>> start Material provided

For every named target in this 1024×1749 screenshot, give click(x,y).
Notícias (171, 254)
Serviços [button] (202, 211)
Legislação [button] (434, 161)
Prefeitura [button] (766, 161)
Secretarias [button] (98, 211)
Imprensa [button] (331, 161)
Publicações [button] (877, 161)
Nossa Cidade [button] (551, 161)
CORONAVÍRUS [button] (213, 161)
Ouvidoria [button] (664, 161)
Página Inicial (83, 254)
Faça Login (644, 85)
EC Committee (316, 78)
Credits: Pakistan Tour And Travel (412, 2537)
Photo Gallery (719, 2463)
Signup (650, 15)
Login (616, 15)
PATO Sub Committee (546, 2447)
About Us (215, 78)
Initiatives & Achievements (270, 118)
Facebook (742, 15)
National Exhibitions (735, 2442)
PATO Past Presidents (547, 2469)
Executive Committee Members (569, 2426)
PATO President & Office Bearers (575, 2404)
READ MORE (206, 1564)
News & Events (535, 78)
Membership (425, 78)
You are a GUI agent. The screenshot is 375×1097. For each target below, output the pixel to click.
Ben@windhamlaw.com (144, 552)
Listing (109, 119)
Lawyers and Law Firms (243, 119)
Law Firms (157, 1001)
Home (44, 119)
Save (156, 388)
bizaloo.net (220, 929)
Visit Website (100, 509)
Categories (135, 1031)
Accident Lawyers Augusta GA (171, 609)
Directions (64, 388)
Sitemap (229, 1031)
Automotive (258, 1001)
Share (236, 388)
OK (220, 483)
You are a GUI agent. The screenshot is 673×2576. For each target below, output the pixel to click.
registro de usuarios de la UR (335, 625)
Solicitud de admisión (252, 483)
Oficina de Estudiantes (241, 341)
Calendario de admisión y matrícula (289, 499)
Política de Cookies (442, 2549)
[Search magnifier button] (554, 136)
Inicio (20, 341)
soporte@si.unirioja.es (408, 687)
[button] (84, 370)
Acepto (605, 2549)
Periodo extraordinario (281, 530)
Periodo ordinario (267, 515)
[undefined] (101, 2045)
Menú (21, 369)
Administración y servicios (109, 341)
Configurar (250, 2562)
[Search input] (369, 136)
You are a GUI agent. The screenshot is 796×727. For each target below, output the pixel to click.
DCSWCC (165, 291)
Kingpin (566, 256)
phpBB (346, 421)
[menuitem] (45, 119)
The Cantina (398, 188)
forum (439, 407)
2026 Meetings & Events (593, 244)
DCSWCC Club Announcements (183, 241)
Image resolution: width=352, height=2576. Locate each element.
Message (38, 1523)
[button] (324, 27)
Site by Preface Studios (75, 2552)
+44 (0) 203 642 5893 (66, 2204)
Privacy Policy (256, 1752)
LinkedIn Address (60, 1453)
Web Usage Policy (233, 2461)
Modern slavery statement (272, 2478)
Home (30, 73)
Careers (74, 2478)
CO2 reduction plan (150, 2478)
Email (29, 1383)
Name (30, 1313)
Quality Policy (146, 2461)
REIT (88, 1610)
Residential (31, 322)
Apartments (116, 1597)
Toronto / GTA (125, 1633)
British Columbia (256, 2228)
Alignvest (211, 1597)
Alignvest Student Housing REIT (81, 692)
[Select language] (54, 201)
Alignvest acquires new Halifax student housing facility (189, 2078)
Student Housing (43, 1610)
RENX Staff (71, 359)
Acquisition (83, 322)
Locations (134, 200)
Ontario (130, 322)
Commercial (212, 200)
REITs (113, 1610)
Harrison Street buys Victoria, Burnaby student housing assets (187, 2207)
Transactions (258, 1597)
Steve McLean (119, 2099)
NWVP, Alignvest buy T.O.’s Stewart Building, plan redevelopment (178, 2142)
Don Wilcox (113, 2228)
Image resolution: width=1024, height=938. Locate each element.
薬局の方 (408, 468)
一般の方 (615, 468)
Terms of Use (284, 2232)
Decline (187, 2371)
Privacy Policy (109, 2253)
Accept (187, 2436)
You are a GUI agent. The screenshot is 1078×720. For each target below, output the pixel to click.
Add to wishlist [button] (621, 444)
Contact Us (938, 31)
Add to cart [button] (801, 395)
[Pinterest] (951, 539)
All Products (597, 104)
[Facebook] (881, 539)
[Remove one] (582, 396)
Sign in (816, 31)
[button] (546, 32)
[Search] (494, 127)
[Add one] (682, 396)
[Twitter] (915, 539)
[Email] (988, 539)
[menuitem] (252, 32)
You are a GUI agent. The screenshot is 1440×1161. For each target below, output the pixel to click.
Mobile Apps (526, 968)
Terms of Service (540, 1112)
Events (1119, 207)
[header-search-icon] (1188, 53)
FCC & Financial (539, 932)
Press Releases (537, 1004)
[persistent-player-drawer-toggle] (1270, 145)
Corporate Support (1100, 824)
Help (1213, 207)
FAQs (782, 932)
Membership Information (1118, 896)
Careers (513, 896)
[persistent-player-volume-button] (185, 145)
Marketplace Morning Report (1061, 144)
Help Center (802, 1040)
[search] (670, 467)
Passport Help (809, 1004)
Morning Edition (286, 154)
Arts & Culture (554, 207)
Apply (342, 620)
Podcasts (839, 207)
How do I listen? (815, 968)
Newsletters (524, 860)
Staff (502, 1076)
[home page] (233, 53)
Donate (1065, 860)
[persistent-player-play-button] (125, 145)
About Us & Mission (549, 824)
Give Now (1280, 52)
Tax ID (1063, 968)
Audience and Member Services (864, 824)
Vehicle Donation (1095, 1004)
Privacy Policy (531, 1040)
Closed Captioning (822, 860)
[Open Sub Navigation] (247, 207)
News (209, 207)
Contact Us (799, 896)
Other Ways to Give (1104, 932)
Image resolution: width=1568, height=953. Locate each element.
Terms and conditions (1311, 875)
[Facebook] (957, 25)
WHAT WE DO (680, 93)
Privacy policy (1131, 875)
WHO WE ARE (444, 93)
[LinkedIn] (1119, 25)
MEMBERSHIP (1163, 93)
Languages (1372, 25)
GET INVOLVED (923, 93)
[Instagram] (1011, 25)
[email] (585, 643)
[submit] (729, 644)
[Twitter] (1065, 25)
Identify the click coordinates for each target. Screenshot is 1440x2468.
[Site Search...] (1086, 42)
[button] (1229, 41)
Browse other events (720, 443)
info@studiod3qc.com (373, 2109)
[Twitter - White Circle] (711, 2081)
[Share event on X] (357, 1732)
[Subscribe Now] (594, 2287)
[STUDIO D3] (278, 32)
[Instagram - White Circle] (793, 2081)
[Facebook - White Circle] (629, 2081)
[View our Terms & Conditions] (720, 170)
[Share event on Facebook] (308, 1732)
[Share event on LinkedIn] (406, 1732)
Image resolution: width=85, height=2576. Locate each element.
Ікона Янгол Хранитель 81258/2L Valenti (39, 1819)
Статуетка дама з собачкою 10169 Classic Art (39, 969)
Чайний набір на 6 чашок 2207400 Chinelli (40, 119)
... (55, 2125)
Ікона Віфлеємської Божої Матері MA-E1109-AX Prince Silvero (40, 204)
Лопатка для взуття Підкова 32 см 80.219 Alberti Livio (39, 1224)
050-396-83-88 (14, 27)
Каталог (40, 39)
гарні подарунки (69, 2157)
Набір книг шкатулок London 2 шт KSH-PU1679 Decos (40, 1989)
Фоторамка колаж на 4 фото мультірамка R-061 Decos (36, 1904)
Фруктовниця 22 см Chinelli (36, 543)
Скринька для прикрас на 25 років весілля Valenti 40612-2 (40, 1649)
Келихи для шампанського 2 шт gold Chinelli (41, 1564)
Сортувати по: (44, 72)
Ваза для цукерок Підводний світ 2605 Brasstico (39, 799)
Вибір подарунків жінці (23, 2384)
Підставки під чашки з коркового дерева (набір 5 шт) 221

>> end Material provided

• **To do**
Render the lines from the line with "Image resolution: width=352, height=2576." to the line with "Toronto / GTA (125, 1633)" as a JSON list of strings, one string per line, leaving out blank lines.

• **Result**
[
  "Image resolution: width=352, height=2576. Locate each element.",
  "Message (38, 1523)",
  "[button] (324, 27)",
  "Site by Preface Studios (75, 2552)",
  "+44 (0) 203 642 5893 (66, 2204)",
  "Privacy Policy (256, 1752)",
  "LinkedIn Address (60, 1453)",
  "Web Usage Policy (233, 2461)",
  "Modern slavery statement (272, 2478)",
  "Home (30, 73)",
  "Careers (74, 2478)",
  "CO2 reduction plan (150, 2478)",
  "Email (29, 1383)",
  "Name (30, 1313)",
  "Quality Policy (146, 2461)",
  "REIT (88, 1610)",
  "Residential (31, 322)",
  "Apartments (116, 1597)",
  "Toronto / GTA (125, 1633)"
]